(sha) Erstmals wird es in der nächsten Woche das Literaturfestival „Mutausbruch“ speziell für Kinder und Jugendliche geben. „Jeden Tag flattern neue Anmeldungen ein“, sagt Projektverantwortliche Ines Göbel. Die selbst gesteckte Marke von 150 Teilnehmern ist schon geknackt. Einige freie Plätze für die Workshops vom 20. bis 24. Mai im Cottbuser Gladhouse gibt es jedoch noch.

Erklärtes Ziel ist es, den Kindern und Jugendlichen Lust aufs Schreiben zu machen. „Im Alltag fehlen häufig Zeit und Muße dafür“, sagt Göbel. Sie leitet die Literaturwerkstatt im Gladhouse, bei der sich im 14-tägigen Rhythmus rund 30 Schüler aller Altersklassen treffen. Sie ist aber auch an den Schulen unterwegs. Besonders beliebt bei Kindern und Jugendlichen seien Fantasy-Geschichten, aber auch klassische Gedichte und seit Kurzem Poetry-Slam.

„Das kennen alle, sogar die Lehrer“, sagt Göbel schmunzelnd. Poetry-Slam ist ein Literaturwettbewerb, bei dem die Teilnehmer selbst geschriebene Texte in einer vorgegebenen Zeit dem Publikum vortragen.

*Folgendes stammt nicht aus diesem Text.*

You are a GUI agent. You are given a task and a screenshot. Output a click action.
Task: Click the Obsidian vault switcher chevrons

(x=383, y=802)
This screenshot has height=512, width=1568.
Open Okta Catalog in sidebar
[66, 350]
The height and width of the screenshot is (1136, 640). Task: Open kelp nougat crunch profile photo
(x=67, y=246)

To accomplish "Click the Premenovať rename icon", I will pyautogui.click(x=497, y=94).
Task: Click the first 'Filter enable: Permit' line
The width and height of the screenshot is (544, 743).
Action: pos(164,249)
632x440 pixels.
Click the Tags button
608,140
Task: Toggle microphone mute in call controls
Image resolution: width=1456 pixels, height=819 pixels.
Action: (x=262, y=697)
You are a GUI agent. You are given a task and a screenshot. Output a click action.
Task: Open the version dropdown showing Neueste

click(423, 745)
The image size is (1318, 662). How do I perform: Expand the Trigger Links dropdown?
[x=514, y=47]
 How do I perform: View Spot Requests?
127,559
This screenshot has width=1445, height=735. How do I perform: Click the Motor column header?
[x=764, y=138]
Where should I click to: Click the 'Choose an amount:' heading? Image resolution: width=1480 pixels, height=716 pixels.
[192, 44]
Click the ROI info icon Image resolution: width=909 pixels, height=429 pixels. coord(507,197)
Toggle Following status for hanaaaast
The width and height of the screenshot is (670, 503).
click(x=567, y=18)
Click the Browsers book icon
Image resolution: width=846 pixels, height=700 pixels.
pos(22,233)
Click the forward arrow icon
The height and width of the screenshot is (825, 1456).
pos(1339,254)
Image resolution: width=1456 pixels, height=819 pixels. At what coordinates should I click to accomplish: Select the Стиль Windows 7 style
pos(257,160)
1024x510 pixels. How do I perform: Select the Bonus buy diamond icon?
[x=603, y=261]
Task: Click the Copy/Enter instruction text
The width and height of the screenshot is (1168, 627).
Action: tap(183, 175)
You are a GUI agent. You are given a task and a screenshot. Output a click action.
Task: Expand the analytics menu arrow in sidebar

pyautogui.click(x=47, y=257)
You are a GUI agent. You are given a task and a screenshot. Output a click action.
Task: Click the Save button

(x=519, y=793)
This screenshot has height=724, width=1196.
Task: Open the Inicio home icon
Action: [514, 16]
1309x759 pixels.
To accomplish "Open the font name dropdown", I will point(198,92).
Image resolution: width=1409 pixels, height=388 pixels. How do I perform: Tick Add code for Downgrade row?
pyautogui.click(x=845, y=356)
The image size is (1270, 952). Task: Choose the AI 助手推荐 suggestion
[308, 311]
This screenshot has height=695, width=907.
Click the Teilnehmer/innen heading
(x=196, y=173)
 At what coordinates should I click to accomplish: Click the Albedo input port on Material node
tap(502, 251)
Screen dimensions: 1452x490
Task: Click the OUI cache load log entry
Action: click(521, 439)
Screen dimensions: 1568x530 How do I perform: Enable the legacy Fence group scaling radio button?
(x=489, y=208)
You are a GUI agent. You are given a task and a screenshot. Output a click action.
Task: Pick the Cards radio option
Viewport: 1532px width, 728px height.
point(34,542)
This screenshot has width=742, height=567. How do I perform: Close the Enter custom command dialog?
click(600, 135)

Am Ende küren die Zuhörer den Sieger. Neben dem Text geht es auch um die Selbstinszenierung. Mit dieser ganz besonderen Kategorie beschäftigt sich beispielsweise der Autor und Sprachlyriker Temey Tesfu in seinem Workshop.

Über eine Reihe namhafter Dozenten, die für das Literaturfestival gewonnen werden konnten, freut sich Göbel ganz besonders. So werden unter anderem Claudia Kühn, die für ihr Jugendbuch „Strom auf der Tapete“ im Jahr 2017 den renommierten Peter-Härtling-Preis erhielt, oder Carmen Winter, Vorsitzende des Schriftstellerverbandes Berlin-Brandenburg, mit dabei sein. Die Workshopgruppen werden bewusst kleingehalten, weil das erfahrungsgemäß die Kreativität fördere.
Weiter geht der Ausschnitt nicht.